The different harmonic styles of jazz soloing
If I sum up the different strategies to use in different backing/comping + soloist situations:
- Style 1: the tune has changes, and the soloist follows the changes and their chromatic alterations and makes sure that her actions are compatible. This is the traditional jazz way. Everybody has lots of things to keep track of. Comping has to follow harmonic changes, and the soloist has to follow harmonic changes and take into account the restrictions the changes impose on how she can twist the harmony. Air Traffic Control State of Mind! Lots of moving objects in the air that must not collide.
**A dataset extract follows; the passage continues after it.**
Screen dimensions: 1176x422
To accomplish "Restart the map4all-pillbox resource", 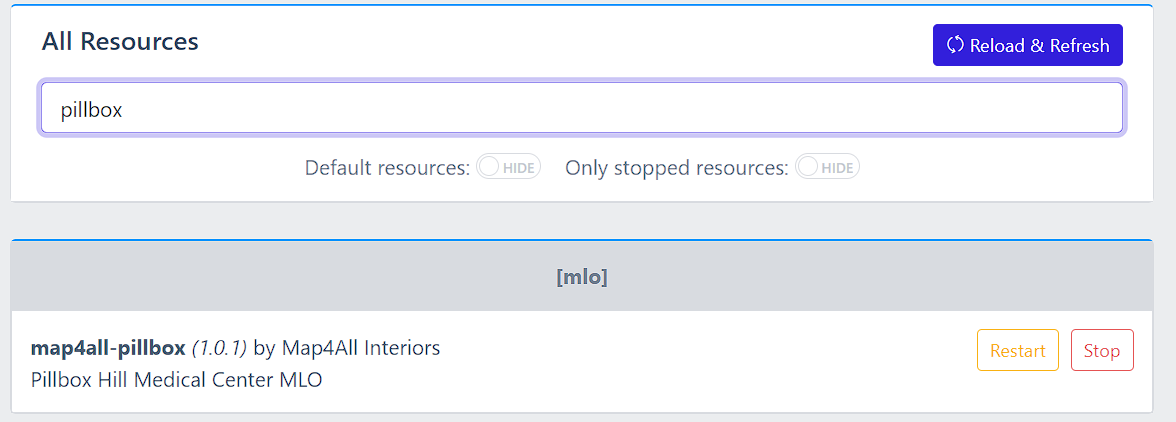I will [x=1018, y=350].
- Style 2: the tune has changes, but the soloist plays safe pentatonic notes around the tonic only and DOES NOT (HAVE TO) TRACK the tune's changes and their chromatic alterations. This is the blues/rock way. The soloist only has to react if the tune modulates so radically that the pentatonic around the tonic doesn't fit anymore.
- Style 3: the tune does not have changes or chromatic alterations. The soloist is free to do whatever she likes. Play safe pentatonic, or stick to the same scale as the tune has, or invent her own changes and chromatic alterations, maybe "go outside" and play pentatonic or harmony-outlining lines from other keys. Or anything. Complete freedom for the soloist. This is the modal jazz way. It's like style 2 but with the roles reversed and the whole situation turned upside-down. The tune is stripped of "changes", and comping plays a harmonically static groove, in order to set the soloist totally free.
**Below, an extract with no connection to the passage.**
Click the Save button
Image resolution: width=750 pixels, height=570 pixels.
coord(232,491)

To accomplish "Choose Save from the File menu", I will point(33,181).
- Style 4 could be a variant of style 3: the tune is modal, but the comping plays such thick and dense harmony that it in practice restricts the soloist's freedom. This can be a desired situation, or not. Had the comping played something harmonically simpler, it would have left more space for the soloist.
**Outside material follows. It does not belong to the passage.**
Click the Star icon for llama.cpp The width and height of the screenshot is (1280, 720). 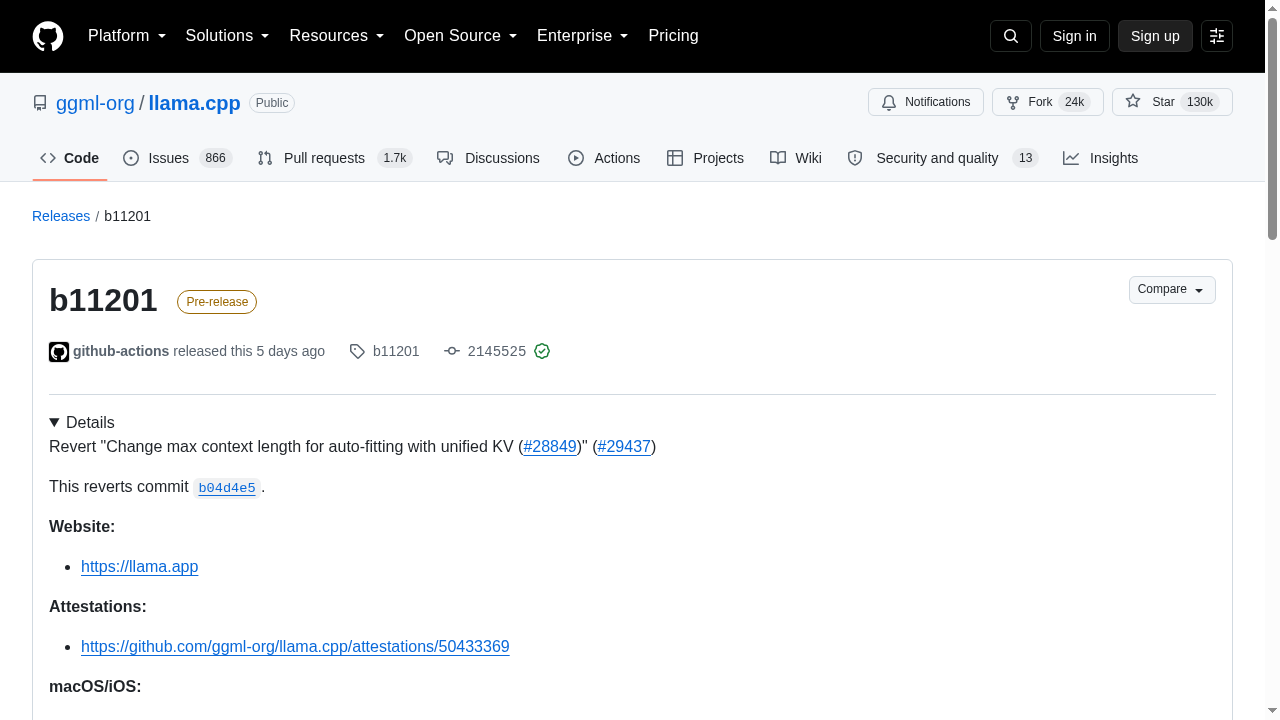pos(1133,101)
- (For completeness, I have to add that it's possible to go outside even on traditional non-modal tunes that have changes, two-five-ones and all that. IMO, playing outside means that the soloist builds a competing harmonic context which diverges from that of the backing instruments and the listener's expectations. The listener starts to recognize a different "drawing" being superimposed on top of the backing music. An extreme example of such soloing could be George Garzone's Triadic Chromatic Approach, which constantly moves the perspective around without letting the context settle down at all.)
Styles 1 and 2 are applicable to How Insensitive, because the tune has changes. You either follow the changes or play pentatonic. Styles 3 and 4 are not applicable, because How Insensitive is not a modal song.
There. I think I did a damn good job at explaining how to find sets of notes over jazz changes. That means that I probably explained it only to myself and nobody else has any clue what I'm rambling about.